Problem details: Through the line that contains "Given: Enable the", return the data below exactly, starting at its first line; leave the rest out.

Data provided:
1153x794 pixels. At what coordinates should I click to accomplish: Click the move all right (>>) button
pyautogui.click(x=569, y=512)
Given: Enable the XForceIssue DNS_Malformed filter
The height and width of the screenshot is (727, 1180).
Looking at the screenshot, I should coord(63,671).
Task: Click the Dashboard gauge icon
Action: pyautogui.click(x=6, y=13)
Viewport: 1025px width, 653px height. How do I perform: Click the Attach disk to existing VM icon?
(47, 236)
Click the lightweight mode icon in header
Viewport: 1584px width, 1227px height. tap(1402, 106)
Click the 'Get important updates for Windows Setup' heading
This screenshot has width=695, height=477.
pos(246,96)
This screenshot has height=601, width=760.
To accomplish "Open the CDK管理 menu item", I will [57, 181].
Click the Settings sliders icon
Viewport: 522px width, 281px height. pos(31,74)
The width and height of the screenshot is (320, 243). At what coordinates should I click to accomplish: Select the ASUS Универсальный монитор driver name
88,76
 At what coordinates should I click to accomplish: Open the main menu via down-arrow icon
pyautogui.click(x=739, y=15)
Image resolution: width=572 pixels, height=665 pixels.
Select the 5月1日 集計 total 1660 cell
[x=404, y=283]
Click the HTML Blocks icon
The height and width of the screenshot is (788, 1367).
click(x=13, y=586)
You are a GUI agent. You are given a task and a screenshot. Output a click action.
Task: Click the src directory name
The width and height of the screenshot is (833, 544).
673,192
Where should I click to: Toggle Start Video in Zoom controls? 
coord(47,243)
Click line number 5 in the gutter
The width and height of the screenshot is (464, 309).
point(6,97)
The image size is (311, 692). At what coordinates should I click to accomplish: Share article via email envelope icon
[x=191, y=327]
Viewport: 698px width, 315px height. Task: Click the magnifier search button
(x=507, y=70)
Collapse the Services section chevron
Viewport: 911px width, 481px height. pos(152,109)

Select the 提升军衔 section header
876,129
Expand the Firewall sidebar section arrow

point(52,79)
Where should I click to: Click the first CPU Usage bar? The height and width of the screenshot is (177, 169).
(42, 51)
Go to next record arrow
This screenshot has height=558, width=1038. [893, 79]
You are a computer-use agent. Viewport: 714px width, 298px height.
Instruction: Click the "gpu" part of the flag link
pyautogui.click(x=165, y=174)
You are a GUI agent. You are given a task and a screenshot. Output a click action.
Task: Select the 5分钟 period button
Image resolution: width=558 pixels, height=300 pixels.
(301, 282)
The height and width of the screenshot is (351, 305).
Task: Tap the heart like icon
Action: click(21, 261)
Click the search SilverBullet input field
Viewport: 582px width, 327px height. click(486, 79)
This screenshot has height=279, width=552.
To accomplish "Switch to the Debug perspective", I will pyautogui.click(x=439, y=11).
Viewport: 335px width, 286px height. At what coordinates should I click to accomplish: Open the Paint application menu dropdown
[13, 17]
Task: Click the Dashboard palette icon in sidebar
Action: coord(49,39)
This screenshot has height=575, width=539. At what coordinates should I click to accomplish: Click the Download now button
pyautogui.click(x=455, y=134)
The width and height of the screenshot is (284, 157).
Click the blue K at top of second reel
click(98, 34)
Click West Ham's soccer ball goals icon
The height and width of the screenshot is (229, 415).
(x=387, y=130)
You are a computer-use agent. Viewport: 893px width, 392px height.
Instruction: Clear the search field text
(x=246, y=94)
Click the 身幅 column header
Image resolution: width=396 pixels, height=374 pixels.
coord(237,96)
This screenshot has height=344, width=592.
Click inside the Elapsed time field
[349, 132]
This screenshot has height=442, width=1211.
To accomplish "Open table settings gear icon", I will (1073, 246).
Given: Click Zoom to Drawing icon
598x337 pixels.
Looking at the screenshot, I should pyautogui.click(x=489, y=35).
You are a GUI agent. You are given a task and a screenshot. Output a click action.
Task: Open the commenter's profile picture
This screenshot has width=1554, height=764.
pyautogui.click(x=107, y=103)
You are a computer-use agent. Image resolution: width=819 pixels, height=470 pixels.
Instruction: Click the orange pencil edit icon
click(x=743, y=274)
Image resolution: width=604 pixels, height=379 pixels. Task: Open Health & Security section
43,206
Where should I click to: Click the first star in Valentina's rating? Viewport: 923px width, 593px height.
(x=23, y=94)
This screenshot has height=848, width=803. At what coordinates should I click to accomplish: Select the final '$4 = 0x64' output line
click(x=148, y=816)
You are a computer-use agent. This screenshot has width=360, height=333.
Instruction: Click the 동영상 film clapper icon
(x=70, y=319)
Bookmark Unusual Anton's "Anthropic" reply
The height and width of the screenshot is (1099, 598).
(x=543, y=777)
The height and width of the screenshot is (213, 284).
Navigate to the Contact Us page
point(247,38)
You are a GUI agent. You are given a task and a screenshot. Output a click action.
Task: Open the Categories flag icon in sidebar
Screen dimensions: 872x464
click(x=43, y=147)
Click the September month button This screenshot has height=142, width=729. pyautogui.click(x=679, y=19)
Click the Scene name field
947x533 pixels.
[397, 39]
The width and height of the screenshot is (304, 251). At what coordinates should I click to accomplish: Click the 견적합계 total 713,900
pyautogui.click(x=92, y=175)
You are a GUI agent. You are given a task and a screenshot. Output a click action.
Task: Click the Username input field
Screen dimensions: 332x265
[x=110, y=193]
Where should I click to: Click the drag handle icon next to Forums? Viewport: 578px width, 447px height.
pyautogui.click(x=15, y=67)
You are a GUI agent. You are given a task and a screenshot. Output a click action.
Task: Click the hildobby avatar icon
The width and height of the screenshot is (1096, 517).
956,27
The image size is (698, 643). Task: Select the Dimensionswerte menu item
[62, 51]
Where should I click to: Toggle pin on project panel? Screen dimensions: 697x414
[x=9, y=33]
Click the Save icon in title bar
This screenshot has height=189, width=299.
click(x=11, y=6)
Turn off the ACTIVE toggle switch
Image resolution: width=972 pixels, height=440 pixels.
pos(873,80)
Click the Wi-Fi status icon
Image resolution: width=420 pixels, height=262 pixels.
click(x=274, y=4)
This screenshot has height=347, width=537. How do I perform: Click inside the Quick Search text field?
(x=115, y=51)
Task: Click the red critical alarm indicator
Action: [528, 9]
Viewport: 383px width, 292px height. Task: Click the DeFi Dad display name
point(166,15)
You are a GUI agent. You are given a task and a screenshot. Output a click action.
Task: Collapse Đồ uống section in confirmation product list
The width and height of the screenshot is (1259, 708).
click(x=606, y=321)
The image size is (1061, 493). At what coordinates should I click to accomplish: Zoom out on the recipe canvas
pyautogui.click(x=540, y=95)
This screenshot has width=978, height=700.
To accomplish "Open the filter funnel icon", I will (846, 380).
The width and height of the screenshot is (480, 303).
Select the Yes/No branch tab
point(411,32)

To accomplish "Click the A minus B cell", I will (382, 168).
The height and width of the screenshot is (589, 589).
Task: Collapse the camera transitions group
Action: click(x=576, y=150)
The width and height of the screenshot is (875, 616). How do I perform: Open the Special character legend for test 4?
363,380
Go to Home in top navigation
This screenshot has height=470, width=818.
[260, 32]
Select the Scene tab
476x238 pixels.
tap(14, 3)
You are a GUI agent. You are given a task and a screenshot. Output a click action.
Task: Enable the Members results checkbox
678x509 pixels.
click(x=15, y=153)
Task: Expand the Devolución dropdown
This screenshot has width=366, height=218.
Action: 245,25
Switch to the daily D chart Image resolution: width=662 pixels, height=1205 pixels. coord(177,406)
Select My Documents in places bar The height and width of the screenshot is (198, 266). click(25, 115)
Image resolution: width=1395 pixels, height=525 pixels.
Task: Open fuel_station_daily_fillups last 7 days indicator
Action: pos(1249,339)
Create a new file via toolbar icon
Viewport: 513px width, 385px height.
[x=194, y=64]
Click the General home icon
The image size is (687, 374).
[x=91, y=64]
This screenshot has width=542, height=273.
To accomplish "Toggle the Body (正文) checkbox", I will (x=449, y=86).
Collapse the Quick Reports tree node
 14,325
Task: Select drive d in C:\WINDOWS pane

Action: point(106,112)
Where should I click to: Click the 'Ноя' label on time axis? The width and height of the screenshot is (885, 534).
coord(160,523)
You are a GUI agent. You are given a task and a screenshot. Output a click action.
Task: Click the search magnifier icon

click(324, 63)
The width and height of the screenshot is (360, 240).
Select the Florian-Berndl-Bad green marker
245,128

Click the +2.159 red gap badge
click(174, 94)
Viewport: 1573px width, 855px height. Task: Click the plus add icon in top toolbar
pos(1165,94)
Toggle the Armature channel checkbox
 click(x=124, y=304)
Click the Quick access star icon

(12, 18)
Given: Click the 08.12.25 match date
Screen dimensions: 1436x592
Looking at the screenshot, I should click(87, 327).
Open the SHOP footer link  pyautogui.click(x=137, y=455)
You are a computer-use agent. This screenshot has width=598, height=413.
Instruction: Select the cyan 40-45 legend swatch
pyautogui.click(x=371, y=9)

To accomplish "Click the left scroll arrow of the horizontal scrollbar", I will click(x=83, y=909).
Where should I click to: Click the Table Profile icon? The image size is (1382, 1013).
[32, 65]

Reply:
1153x794 pixels. At what coordinates should I click to accomplish: Click the move all right (>>) button
pyautogui.click(x=569, y=512)
Given: Enable the XForceIssue DNS_Malformed filter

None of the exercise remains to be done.